**Prompt**:
Two lines in the data below mark the range: the one with "Simples P (75, 1203)" and the one with "Cultivos (310, 62)". Return both, along with every line between them, exactly.

**Records for this exercise**:

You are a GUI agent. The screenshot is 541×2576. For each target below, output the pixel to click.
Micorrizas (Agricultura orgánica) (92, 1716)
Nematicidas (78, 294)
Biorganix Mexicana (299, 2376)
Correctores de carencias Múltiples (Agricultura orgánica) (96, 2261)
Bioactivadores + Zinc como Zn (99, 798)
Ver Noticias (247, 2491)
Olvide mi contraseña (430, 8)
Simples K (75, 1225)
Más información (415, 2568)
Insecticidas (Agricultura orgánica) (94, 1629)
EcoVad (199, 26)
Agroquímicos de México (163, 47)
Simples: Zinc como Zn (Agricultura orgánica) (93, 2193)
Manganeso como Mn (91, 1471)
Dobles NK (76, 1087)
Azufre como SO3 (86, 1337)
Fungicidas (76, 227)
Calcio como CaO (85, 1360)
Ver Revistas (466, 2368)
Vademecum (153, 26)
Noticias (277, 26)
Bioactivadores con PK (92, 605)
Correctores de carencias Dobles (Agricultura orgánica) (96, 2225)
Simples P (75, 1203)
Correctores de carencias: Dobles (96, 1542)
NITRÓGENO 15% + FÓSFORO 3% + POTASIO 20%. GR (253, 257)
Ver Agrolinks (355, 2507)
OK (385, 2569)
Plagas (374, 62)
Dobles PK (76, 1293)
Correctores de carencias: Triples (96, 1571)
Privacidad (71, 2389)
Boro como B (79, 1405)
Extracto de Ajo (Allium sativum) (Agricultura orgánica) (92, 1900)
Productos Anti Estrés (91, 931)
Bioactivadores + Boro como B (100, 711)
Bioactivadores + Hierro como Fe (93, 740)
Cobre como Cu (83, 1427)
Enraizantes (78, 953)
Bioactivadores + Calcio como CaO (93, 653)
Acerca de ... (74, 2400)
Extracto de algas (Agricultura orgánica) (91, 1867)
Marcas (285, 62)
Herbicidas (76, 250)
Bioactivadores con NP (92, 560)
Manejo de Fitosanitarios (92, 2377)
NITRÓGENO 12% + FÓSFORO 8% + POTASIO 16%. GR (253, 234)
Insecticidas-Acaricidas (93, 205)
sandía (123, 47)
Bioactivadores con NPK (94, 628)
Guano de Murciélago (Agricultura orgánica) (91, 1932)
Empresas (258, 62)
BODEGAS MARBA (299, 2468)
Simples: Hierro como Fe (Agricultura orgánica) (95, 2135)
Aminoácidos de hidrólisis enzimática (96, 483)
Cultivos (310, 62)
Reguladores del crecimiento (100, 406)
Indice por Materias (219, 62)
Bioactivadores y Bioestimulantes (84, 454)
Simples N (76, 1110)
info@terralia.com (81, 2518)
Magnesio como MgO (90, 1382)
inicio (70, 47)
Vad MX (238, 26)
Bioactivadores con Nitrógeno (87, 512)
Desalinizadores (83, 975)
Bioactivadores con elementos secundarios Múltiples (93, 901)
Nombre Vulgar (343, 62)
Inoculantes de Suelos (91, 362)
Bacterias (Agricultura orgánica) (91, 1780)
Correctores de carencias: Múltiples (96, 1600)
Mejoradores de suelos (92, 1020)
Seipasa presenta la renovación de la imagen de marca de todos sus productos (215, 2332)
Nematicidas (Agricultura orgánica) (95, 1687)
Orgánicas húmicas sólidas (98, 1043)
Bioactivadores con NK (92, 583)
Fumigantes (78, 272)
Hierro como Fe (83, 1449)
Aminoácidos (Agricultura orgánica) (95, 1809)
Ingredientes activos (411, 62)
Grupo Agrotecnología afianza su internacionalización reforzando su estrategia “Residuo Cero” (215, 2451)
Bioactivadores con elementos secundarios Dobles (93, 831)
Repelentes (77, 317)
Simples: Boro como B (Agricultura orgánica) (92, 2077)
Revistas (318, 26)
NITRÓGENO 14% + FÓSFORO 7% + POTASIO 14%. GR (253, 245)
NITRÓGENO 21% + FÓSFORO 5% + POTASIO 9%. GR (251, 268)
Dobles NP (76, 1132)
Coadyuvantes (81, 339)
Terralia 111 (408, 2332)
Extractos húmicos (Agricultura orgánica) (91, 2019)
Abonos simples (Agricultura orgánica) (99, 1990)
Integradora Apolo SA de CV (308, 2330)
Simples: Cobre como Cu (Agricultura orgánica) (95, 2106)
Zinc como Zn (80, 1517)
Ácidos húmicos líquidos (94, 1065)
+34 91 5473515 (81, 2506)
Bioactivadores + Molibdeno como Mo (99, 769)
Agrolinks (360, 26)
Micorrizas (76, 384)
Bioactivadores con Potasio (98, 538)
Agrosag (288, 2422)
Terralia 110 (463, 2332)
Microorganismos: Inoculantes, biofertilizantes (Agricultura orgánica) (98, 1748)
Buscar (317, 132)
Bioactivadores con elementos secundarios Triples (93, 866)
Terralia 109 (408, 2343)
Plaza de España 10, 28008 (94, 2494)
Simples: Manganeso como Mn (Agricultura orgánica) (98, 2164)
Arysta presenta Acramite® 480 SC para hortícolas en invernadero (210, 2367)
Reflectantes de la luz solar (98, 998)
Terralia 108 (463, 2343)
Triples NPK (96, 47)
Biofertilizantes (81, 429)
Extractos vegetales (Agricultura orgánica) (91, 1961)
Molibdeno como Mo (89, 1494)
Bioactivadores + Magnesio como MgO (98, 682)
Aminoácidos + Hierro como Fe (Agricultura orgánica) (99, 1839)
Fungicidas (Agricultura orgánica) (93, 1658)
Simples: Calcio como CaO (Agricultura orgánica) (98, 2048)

* * *

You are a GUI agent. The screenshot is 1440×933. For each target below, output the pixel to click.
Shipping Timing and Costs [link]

==

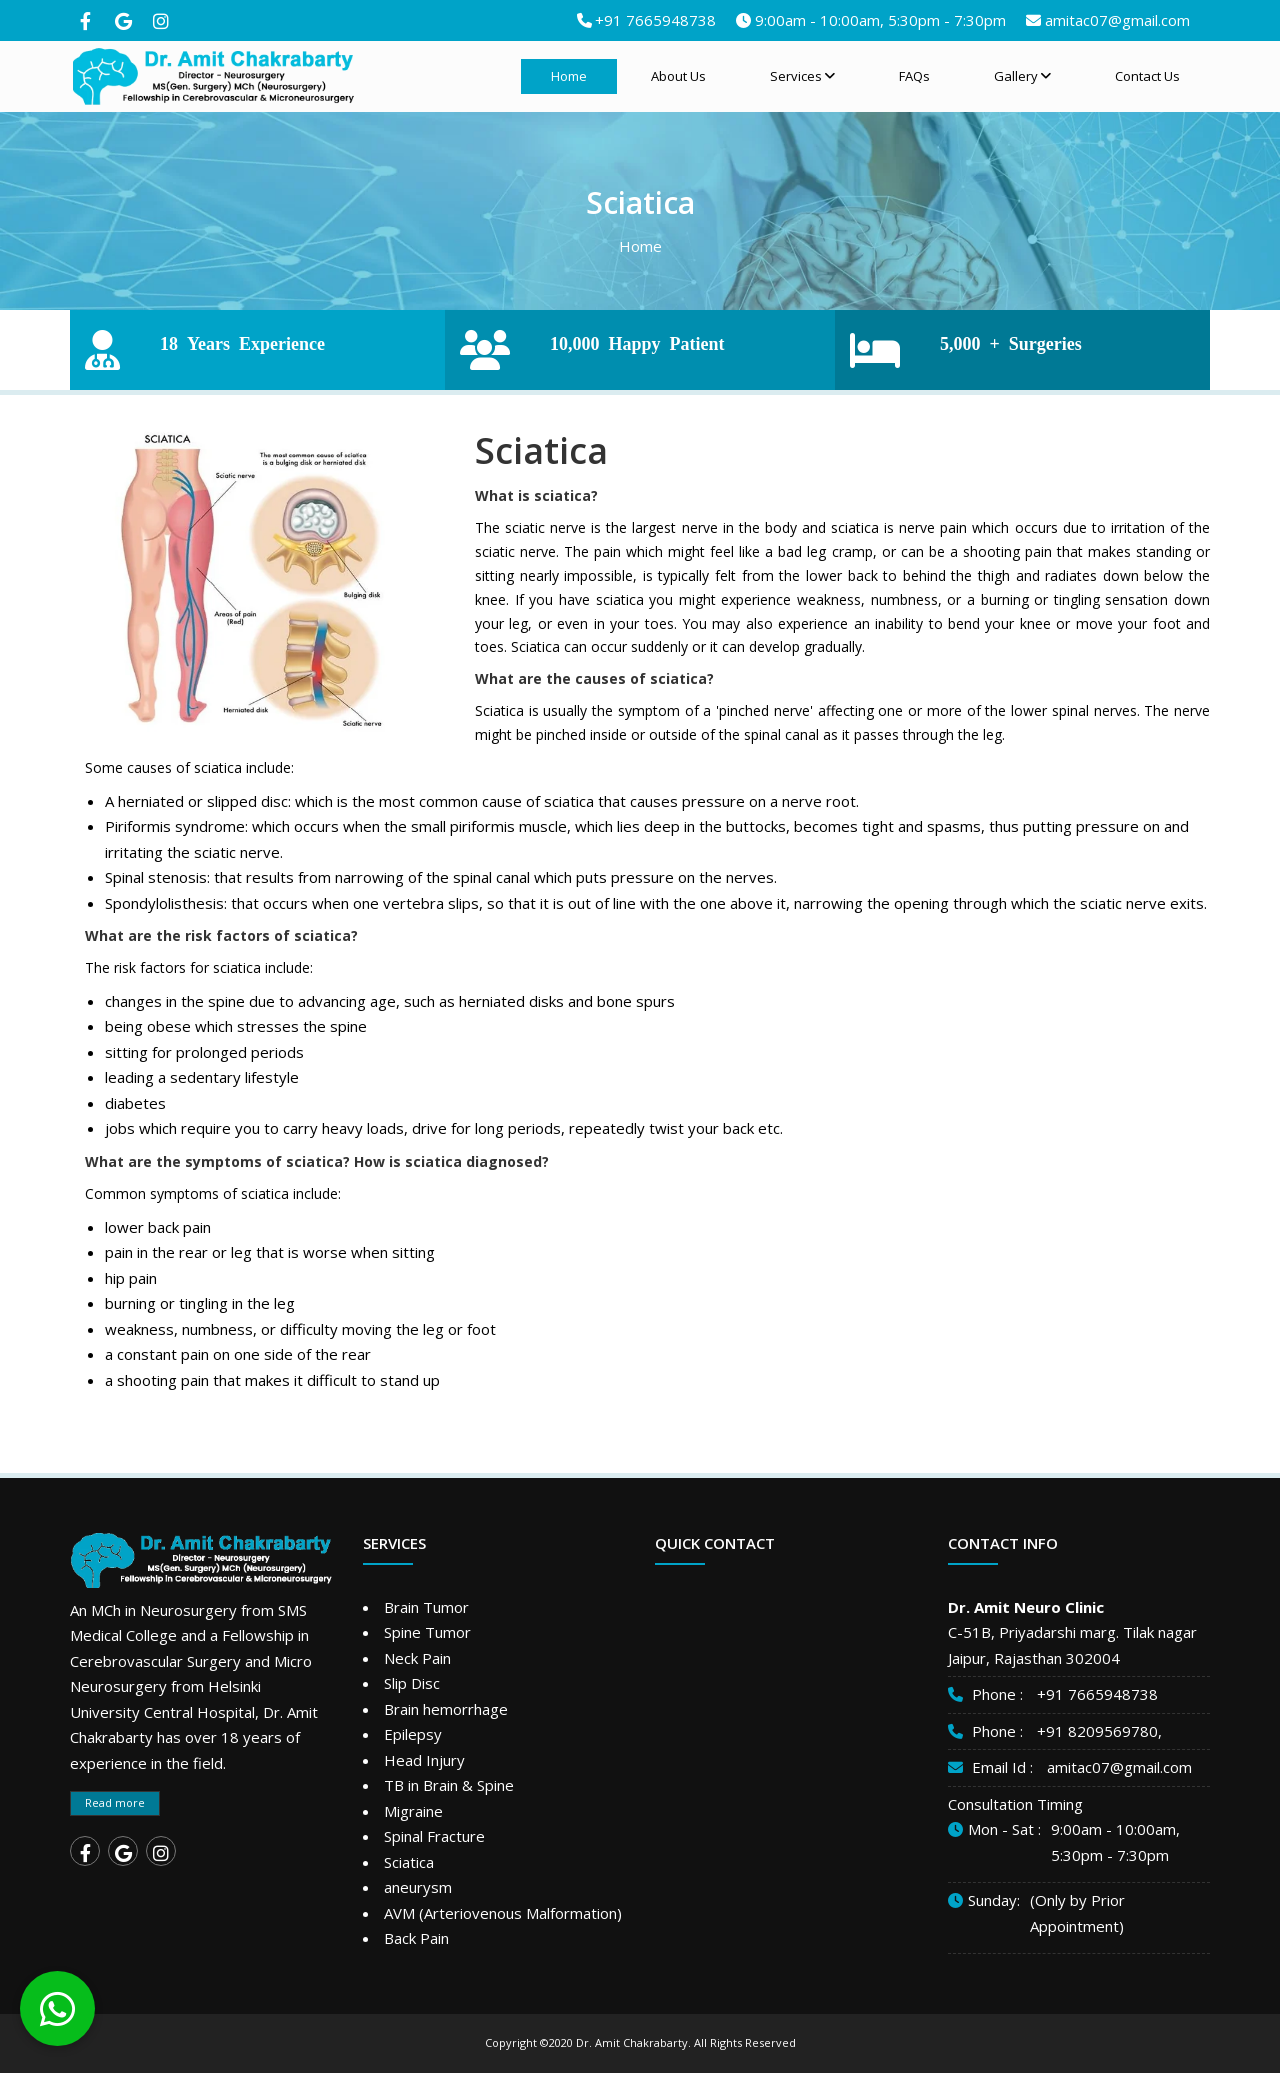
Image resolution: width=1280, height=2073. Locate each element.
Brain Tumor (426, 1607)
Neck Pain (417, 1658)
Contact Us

**Exercise solution**:
Simples P (75, 1203)
Correctores de carencias: Dobles (96, 1542)
NITRÓGENO 15% + FÓSFORO 3% + POTASIO 20%. GR (253, 257)
Ver Agrolinks (355, 2507)
OK (385, 2569)
Plagas (374, 62)
Dobles PK (76, 1293)
Correctores de carencias: Triples (96, 1571)
Privacidad (71, 2389)
Boro como B (79, 1405)
Extracto de Ajo (Allium sativum) (Agricultura orgánica) (92, 1900)
Productos Anti Estrés (91, 931)
Bioactivadores + Boro como B (100, 711)
Bioactivadores + Hierro como Fe (93, 740)
Cobre como Cu (83, 1427)
Enraizantes (78, 953)
Bioactivadores + Calcio como CaO (93, 653)
Acerca de ... (74, 2400)
Extracto de algas (Agricultura orgánica) (91, 1867)
Marcas (285, 62)
Herbicidas (76, 250)
Bioactivadores con NP (92, 560)
Manejo de Fitosanitarios (92, 2377)
NITRÓGENO 12% + FÓSFORO 8% + POTASIO 16%. GR (253, 234)
Insecticidas-Acaricidas (93, 205)
sandía (123, 47)
Bioactivadores con NPK (94, 628)
Guano de Murciélago (Agricultura orgánica) (91, 1932)
Empresas (258, 62)
BODEGAS MARBA (299, 2468)
Simples: Hierro como Fe (Agricultura orgánica) (95, 2135)
Aminoácidos de hidrólisis enzimática (96, 483)
Cultivos (310, 62)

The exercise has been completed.